== AIM OF THE EXERCISE ==
Copy out every line of the listing below word for word.

== AVAILABLE DATA ==
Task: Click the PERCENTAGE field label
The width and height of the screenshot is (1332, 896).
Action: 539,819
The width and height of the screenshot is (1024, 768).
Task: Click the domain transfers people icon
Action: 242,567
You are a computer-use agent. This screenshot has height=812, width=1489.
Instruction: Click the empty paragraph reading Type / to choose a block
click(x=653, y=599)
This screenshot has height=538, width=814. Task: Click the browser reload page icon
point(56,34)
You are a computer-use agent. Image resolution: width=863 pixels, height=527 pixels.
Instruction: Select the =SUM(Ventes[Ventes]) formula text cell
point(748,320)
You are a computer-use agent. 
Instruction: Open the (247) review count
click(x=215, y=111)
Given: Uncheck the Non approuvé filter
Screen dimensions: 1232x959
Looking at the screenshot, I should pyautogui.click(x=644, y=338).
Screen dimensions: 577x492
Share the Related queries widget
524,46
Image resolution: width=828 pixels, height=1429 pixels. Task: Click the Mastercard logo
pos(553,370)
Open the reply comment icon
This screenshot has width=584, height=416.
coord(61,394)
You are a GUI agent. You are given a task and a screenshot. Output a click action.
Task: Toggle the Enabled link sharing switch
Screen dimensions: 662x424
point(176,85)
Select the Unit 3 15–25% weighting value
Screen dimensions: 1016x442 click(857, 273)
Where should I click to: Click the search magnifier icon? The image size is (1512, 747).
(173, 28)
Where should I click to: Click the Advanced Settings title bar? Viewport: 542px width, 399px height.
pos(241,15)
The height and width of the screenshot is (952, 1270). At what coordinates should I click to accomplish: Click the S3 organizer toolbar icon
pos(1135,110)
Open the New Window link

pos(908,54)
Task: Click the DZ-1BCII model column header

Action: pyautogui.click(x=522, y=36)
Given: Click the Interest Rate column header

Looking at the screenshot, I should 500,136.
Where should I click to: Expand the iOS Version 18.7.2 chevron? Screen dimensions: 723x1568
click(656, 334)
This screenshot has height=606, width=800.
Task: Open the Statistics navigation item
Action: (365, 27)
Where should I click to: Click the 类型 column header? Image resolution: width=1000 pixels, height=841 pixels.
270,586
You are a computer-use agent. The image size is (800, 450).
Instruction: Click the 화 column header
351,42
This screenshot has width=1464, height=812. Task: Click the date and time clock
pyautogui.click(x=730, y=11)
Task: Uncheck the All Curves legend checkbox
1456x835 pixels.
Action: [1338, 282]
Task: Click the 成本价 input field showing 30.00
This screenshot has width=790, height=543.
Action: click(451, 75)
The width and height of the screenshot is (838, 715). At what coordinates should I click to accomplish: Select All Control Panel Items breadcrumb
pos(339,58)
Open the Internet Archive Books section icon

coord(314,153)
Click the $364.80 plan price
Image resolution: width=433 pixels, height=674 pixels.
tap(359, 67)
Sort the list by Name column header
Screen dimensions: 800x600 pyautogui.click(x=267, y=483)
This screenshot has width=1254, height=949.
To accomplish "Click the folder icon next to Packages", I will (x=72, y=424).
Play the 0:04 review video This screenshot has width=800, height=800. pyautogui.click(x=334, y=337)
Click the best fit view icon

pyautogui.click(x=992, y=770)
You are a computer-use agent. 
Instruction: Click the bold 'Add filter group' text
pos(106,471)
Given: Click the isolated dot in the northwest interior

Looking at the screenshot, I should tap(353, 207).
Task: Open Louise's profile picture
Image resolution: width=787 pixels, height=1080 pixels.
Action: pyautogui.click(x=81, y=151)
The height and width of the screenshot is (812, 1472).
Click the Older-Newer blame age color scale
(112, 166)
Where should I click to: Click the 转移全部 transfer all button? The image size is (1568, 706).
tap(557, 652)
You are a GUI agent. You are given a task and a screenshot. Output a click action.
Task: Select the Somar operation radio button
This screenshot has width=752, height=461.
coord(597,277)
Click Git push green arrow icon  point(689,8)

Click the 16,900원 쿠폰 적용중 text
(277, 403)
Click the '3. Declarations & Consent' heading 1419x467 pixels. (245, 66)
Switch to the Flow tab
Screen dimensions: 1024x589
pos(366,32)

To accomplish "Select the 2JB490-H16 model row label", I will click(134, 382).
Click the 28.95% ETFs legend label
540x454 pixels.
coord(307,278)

== FINISHED TASK ==
Task: Click the PERCENTAGE field label
The width and height of the screenshot is (1332, 896).
Action: 539,819
The width and height of the screenshot is (1024, 768).
Task: Click the domain transfers people icon
Action: 242,567
You are a computer-use agent. This screenshot has height=812, width=1489.
Instruction: Click the empty paragraph reading Type / to choose a block
click(x=653, y=599)
This screenshot has height=538, width=814. Task: Click the browser reload page icon
point(56,34)
You are a computer-use agent. Image resolution: width=863 pixels, height=527 pixels.
Instruction: Select the =SUM(Ventes[Ventes]) formula text cell
point(748,320)
You are a computer-use agent. 
Instruction: Open the (247) review count
click(x=215, y=111)
Given: Uncheck the Non approuvé filter
Screen dimensions: 1232x959
Looking at the screenshot, I should pyautogui.click(x=644, y=338).
Screen dimensions: 577x492
Share the Related queries widget
524,46
Image resolution: width=828 pixels, height=1429 pixels. Task: Click the Mastercard logo
pos(553,370)
Open the reply comment icon
This screenshot has width=584, height=416.
coord(61,394)
You are a GUI agent. You are given a task and a screenshot. Output a click action.
Task: Toggle the Enabled link sharing switch
Screen dimensions: 662x424
point(176,85)
Select the Unit 3 15–25% weighting value
Screen dimensions: 1016x442 click(857, 273)
Where should I click to: Click the search magnifier icon? The image size is (1512, 747).
(173, 28)
Where should I click to: Click the Advanced Settings title bar? Viewport: 542px width, 399px height.
pos(241,15)
The height and width of the screenshot is (952, 1270). At what coordinates should I click to accomplish: Click the S3 organizer toolbar icon
pos(1135,110)
Open the New Window link

pos(908,54)
Task: Click the DZ-1BCII model column header

Action: pyautogui.click(x=522, y=36)
Given: Click the Interest Rate column header

Looking at the screenshot, I should 500,136.
Where should I click to: Expand the iOS Version 18.7.2 chevron? Screen dimensions: 723x1568
click(656, 334)
This screenshot has height=606, width=800.
Task: Open the Statistics navigation item
Action: (365, 27)
Where should I click to: Click the 类型 column header? Image resolution: width=1000 pixels, height=841 pixels.
270,586
You are a computer-use agent. The image size is (800, 450).
Instruction: Click the 화 column header
351,42
This screenshot has width=1464, height=812. Task: Click the date and time clock
pyautogui.click(x=730, y=11)
Task: Uncheck the All Curves legend checkbox
1456x835 pixels.
Action: [1338, 282]
Task: Click the 成本价 input field showing 30.00
This screenshot has width=790, height=543.
Action: click(451, 75)
The width and height of the screenshot is (838, 715). At what coordinates should I click to accomplish: Select All Control Panel Items breadcrumb
pos(339,58)
Open the Internet Archive Books section icon

coord(314,153)
Click the $364.80 plan price
Image resolution: width=433 pixels, height=674 pixels.
tap(359, 67)
Sort the list by Name column header
Screen dimensions: 800x600 pyautogui.click(x=267, y=483)
This screenshot has width=1254, height=949.
To accomplish "Click the folder icon next to Packages", I will (x=72, y=424).
Play the 0:04 review video This screenshot has width=800, height=800. pyautogui.click(x=334, y=337)
Click the best fit view icon

pyautogui.click(x=992, y=770)
You are a computer-use agent. 
Instruction: Click the bold 'Add filter group' text
pos(106,471)
Given: Click the isolated dot in the northwest interior

Looking at the screenshot, I should tap(353, 207).
Task: Open Louise's profile picture
Image resolution: width=787 pixels, height=1080 pixels.
Action: pyautogui.click(x=81, y=151)
The height and width of the screenshot is (812, 1472).
Click the Older-Newer blame age color scale
(112, 166)
Where should I click to: Click the 转移全部 transfer all button? The image size is (1568, 706).
tap(557, 652)
You are a GUI agent. You are given a task and a screenshot. Output a click action.
Task: Select the Somar operation radio button
This screenshot has width=752, height=461.
coord(597,277)
Click Git push green arrow icon  point(689,8)

Click the 16,900원 쿠폰 적용중 text
(277, 403)
Click the '3. Declarations & Consent' heading 1419x467 pixels. (245, 66)
Switch to the Flow tab
Screen dimensions: 1024x589
pos(366,32)

To accomplish "Select the 2JB490-H16 model row label", I will click(134, 382).
Click the 28.95% ETFs legend label
540x454 pixels.
coord(307,278)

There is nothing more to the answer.